Integration of a fraction with sqrt: $\int_0^6 \frac{1}{\sqrt{x(6-x)} }dx$

Question

I came across this $$\int_0^6 \frac{1}{\sqrt{x(6-x)} }dx$$

I thought of completing the square and coming somehow to $$ \frac{1}{\sqrt{1+x²}} $$ which has an antiderivative

Unfortunately this did not work. I guess, this is an indefinite integral, because f(6) is not defined. So personally I think, I have to use lim for this. But for that, I have to have the antiderivative. Does anyone have a tip for me to solve this ? Thank you in advance!

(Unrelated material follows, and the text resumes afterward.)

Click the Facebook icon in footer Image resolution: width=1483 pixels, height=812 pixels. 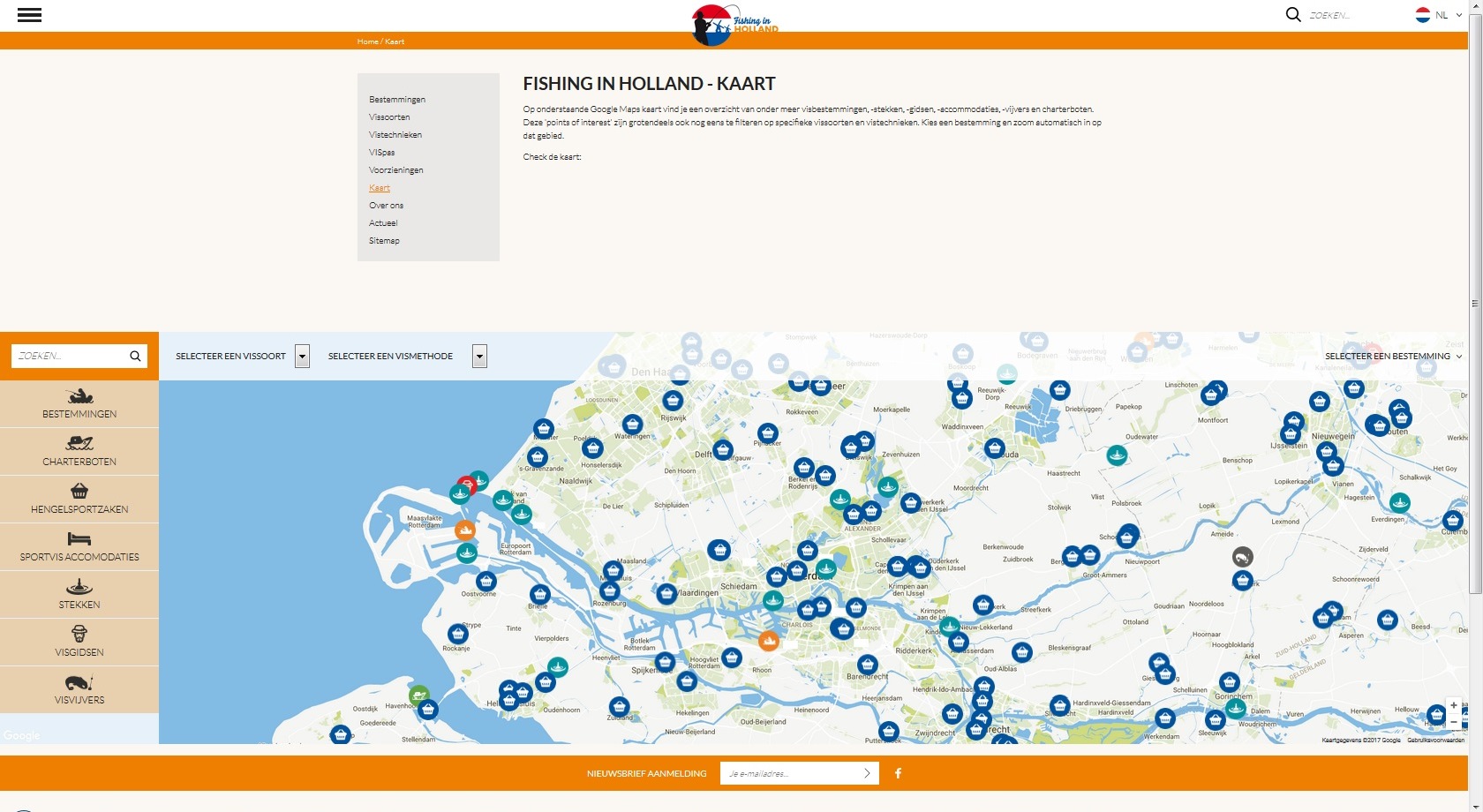pos(898,773)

Please look at the edit. The root was missing, I edited it. Please refresh your answers. Thank you.

Answer 1

You can write $\int_0^6 \frac{1}{\sqrt{x(6-x)} }dx=\int_0^6 \frac{1}{\sqrt{9-(x-3)^2} }dx$, then $u=x-3$ which looks a lot like what you were trying.

Answer 2

new version of the question

I'll start with a hint: make a change of variables $$x = 6 \sin^2 u$$ for $u\in [0,\pi/2]$

Answer 3

use that $$\frac{1}{x(6-x)}=-1/6\, \left( -6+x \right) ^{-1}+1/6\,{x}^{-1}$$ for the new integral use this here https://en.wikipedia.org/wiki/Euler_substitution

Answer 4

As the hint by Joe Johnson says, you can use partial fractions to rewrite it like so: $$\dfrac{1}{x(6-x)}=\dfrac{A}{x} + \dfrac{B}{6-x}\implies 1=A(6-x)+Bx$$ choose $x=0$ and $x=6$ to solve for $A$ and $B$ and you should get two integrals that use the natural log. On the other hand, to do your other integral, $\frac{1}{\sqrt{1+x^2}}$, use $x=\tan(u)\implies dx=\sec^2(u)du$. So, $$\int\dfrac{1}{\sqrt{1+x^2}}dx=\int\dfrac{1}{\sqrt{1+\tan^2(u)}}\sec^2(u)du=\int\sec(u)du$$ which is a popular integral that you can do by parts or by partial fractions if you're clever.

Answer 5

You can write $$\frac{1}{x(6-x)}$$ as $$\frac{1}{x(6-x)} = \frac{A}{x} + \frac{B}{(6-x)}$$

Then, if you equalize denominators, $$\frac{A(6-x)}{x(6-x)}+ \frac{Bx}{x(6-x)}= \frac{1}{x(6-x)}$$

You can proceed to this, $$6A-6x+Bx = 1$$ Where $$A = \frac{1}{6}$$ $$B = 1$$ Which will lead you to $$\frac{1}{x(6-x)}= \frac{1}{6x} + \frac{1}{(6-x)}$$ Now it is easier to find its anti-derivative. Hint: ln function

Answer 6

We first expand:

$$\int\frac{1}{\sqrt{x(6-x)}}~dx=\int\frac{1}{\sqrt{6x-x^2}}~dx$$

We complete the square:

$$\int\frac{1}{\sqrt{9-(x-3)^2}}~dx$$

We substitute $u=x-3$ and $du=1~dx$

$$\int\frac{1}{\sqrt{9-u^2}}~du=\int\frac{1}{3\sqrt{1-\frac{u^2}{9}}}~du$$

We can now substitute $s=\frac{u}{3}$ and $ds=\frac{1}{3}~du$

$$\int\frac{1}{\sqrt{1-s^2}}~ds=\arcsin(s)+C$$

Resubstituting the variables:

$$\int\frac{1}{\sqrt{x(6-x)}}~dx=\arcsin\left(\frac{x-3}{3}\right)+C$$

Now just substitute your bounds between $0$ and $6$.